### Task brief
Retype every line of the data, keeping each word exactly.

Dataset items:
*** Begin section ***

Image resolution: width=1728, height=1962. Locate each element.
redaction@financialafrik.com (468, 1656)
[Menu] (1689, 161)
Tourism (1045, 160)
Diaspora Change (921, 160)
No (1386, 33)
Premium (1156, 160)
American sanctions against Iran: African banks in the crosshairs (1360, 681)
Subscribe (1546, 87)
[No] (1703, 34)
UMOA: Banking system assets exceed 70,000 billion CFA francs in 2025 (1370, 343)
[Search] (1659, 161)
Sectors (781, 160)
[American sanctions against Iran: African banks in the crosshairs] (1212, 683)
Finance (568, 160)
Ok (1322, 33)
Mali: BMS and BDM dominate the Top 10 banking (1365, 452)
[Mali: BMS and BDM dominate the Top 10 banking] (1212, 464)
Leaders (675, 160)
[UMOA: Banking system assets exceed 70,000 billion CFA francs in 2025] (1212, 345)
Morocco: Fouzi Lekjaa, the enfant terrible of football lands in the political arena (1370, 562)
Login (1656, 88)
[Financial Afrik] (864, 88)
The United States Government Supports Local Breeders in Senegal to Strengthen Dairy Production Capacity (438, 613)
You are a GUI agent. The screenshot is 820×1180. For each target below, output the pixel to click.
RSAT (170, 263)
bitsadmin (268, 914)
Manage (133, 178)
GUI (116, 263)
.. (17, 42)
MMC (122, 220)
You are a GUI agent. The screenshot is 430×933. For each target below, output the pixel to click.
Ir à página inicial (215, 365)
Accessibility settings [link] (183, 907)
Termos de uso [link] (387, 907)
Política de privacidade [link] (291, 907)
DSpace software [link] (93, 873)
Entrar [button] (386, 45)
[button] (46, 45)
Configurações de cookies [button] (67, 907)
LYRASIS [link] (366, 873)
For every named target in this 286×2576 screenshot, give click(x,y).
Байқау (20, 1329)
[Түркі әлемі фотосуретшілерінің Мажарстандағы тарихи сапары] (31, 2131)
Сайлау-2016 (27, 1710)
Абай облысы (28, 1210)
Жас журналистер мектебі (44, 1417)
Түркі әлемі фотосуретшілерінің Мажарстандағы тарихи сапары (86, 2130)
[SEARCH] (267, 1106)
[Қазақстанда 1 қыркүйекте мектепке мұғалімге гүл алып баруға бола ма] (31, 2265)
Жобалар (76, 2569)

*** End section ***

### Exercise output
Image resolution: width=1728, height=1962. Locate each element.
redaction@financialafrik.com (468, 1656)
[Menu] (1689, 161)
Tourism (1045, 160)
Diaspora Change (921, 160)
No (1386, 33)
Premium (1156, 160)
American sanctions against Iran: African banks in the crosshairs (1360, 681)
Subscribe (1546, 87)
[No] (1703, 34)
UMOA: Banking system assets exceed 70,000 billion CFA francs in 2025 (1370, 343)
[Search] (1659, 161)
Sectors (781, 160)
[American sanctions against Iran: African banks in the crosshairs] (1212, 683)
Finance (568, 160)
Ok (1322, 33)
Mali: BMS and BDM dominate the Top 10 banking (1365, 452)
[Mali: BMS and BDM dominate the Top 10 banking] (1212, 464)
Leaders (675, 160)
[UMOA: Banking system assets exceed 70,000 billion CFA francs in 2025] (1212, 345)
Morocco: Fouzi Lekjaa, the enfant terrible of football lands in the political arena (1370, 562)
Login (1656, 88)
[Financial Afrik] (864, 88)
The United States Government Supports Local Breeders in Senegal to Strengthen Dairy Production Capacity (438, 613)
You are a GUI agent. The screenshot is 820×1180. For each target below, output the pixel to click.
RSAT (170, 263)
bitsadmin (268, 914)
Manage (133, 178)
GUI (116, 263)
.. (17, 42)
MMC (122, 220)
You are a GUI agent. The screenshot is 430×933. For each target below, output the pixel to click.
Ir à página inicial (215, 365)
Accessibility settings [link] (183, 907)
Termos de uso [link] (387, 907)
Política de privacidade [link] (291, 907)
DSpace software [link] (93, 873)
Entrar [button] (386, 45)
[button] (46, 45)
Configurações de cookies [button] (67, 907)
LYRASIS [link] (366, 873)
For every named target in this 286×2576 screenshot, give click(x,y).
Байқау (20, 1329)
[Түркі әлемі фотосуретшілерінің Мажарстандағы тарихи сапары] (31, 2131)
Сайлау-2016 (27, 1710)
Абай облысы (28, 1210)
Жас журналистер мектебі (44, 1417)
Түркі әлемі фотосуретшілерінің Мажарстандағы тарихи сапары (86, 2130)
[SEARCH] (267, 1106)
[Қазақстанда 1 қыркүйекте мектепке мұғалімге гүл алып баруға бола ма] (31, 2265)
Жобалар (76, 2569)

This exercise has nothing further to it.